Now, Shutto, isn’t your average footballer.

He was Soccer Star of the Year in 1996, when this award represented greatness on the football field, he played for the Warriors when competition for places was really intense and only the best wore our golden shirt, and he was good, very, very good.

And he played on, in this game, defying some career-threatening injuries, including one that kept him out of the game for two years, to remain active, as a player, up to the age of 42 when, on Saturday in Harare, after a Division Oe game against former Zimbabwe champions Gunners, he announced that he had called time on his playing career.

I was privileged to have been there when it ended, to be among the scores of the fans who witnessed the end of a great career, to be a witness when this great footballer brought down the curtain on a career that made him a cult-hero at CAPS United before shattering barriers to do very well in the colours of both Dynamos and Highlanders.

He was a rare talent, not only because there was something special about him as a football star, but because he managed to play for the country’s three big teams and wrote success stories in each of those episodes.

“It was an honour for me to play alongside Shutto and I know a lot of players who played alongside him feel the same,” Cephas Chimedza, who also was honoured as the Soccer Star of the Year, said this week.

“Great player but above all top lad, thanks for everything Shutto and good luck in your next adventure as a coach.”

And, his old friend and former strike partner, Alois Bunjira, also paid tribute to him this week on Facebook with a post that attracted more than 100 comments.

“Last weekend he quit playing at the age of 42, exactly eight years after I quit . . . Well played to Stewart Murisa. We have indeed come a long way. Maybe one day we will team again,” posted Bunjira.

“We remain best of buddies and brothers. My brother from another mother, playing till 42 is outstanding. I wish him all the best in his new role as a coach. I know he will do well.”

Incredibly, even though this great servant of Zimbabwe football was calling time on his illustrious career, at the ripe age of 42, I was surprised that there was only one journalist to cover such a special event while there were scores of journalists who were at Anfield to cover Steve Gerrard’s last match for Liverpool.

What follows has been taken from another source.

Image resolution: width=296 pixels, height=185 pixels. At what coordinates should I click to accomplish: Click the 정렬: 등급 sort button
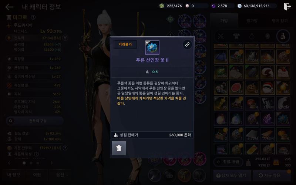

Is it because we are quick to forget, as a people, and we have already forgotten the Shutto who used to illuminate our football fields, who crossed the Great Divide, not once, but twice, and turned himself into a player for everyone?

Or, maybe, our game has changed so much and today’s football writers don’t care about, or probably don’t know, that there used to be a man like Shutto, so good, incredibly brilliant, he was the real deal, someone whose talent will make the people that they call stars today look like raw amateurs who would not even qualify to clean his boots after a game.

Given how his farewell match was largely been ignored brought me a flood of memories of one of the best parts of the movie, Titanic, when Rose DeWitt Bukater, now an old woman who survived when that megaship sank in the Atlantic, speaks to Lewis Bodine saying why those who searched the ocean floors never found anything about Jack Dawson, the man whose love blew her away on that ship, but was swallowed by the ocean after the ship broke up.

“We never found anything on Jack . . . there’s no record of him at all,” says Lewis.

“No, there wouldn’t be, would there? And I’ve never spoken of him until now. Not to anyone. Not even your grandfather,” Rose replies. A woman’s heart is a deep ocean of secrets. But now you know there was a man named Jack Dawson and that he saved me in every way that a person can be saved. I don’t even have a picture of him. He exists now only in my memory.”

But, at least, I was happy to be there, to see that Shutto didn’t only bring the curtain down but he did it in style, the way only Stewart Murisa would have done, with a double strike, in his final competitive game.

To God Be The Glory!

Come on United!!!!!!!!!!!!!!!!!!!!!!!!!